(EXCERPTED RECORDS)
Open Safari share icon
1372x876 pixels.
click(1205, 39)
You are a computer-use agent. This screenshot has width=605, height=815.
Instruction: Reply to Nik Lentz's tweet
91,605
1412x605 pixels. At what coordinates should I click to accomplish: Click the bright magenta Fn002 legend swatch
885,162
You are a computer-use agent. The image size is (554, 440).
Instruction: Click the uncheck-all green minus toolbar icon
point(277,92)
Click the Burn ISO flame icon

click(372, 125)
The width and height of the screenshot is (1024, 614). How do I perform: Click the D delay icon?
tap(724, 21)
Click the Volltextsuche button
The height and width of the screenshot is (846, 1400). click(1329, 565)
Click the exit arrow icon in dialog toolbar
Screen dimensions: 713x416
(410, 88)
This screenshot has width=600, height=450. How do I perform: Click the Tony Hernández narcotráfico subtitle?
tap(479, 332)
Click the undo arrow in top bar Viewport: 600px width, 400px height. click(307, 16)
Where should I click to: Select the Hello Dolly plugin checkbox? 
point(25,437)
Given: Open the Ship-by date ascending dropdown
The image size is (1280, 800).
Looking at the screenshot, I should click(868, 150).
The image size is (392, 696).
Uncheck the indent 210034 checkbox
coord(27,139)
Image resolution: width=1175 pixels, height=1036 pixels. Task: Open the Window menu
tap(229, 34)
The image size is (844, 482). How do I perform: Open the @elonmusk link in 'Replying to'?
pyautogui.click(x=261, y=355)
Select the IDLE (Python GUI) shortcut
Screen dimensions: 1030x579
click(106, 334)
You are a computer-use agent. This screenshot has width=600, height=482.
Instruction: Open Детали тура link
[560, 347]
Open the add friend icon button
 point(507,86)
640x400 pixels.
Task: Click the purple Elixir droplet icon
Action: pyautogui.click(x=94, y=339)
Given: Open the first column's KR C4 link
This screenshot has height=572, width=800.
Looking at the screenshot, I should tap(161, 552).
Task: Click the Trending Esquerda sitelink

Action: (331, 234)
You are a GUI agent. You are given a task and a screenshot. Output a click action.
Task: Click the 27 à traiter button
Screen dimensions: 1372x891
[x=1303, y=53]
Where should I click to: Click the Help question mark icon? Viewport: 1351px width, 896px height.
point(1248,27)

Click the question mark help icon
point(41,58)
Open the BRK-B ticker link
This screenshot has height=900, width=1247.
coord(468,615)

(WORK ITEM) Could you copy exactly the line containing "Image resolution: width=1175" and each line after it through the end of the records, and nothing else?

(OUTPUT)
Image resolution: width=1175 pixels, height=1036 pixels. Task: Open the Window menu
tap(229, 34)
The image size is (844, 482). How do I perform: Open the @elonmusk link in 'Replying to'?
pyautogui.click(x=261, y=355)
Select the IDLE (Python GUI) shortcut
Screen dimensions: 1030x579
click(106, 334)
You are a computer-use agent. This screenshot has width=600, height=482.
Instruction: Open Детали тура link
[560, 347]
Open the add friend icon button
 point(507,86)
640x400 pixels.
Task: Click the purple Elixir droplet icon
Action: pyautogui.click(x=94, y=339)
Given: Open the first column's KR C4 link
This screenshot has height=572, width=800.
Looking at the screenshot, I should tap(161, 552).
Task: Click the Trending Esquerda sitelink

Action: (331, 234)
You are a GUI agent. You are given a task and a screenshot. Output a click action.
Task: Click the 27 à traiter button
Screen dimensions: 1372x891
[x=1303, y=53]
Where should I click to: Click the Help question mark icon? Viewport: 1351px width, 896px height.
point(1248,27)

Click the question mark help icon
point(41,58)
Open the BRK-B ticker link
This screenshot has height=900, width=1247.
coord(468,615)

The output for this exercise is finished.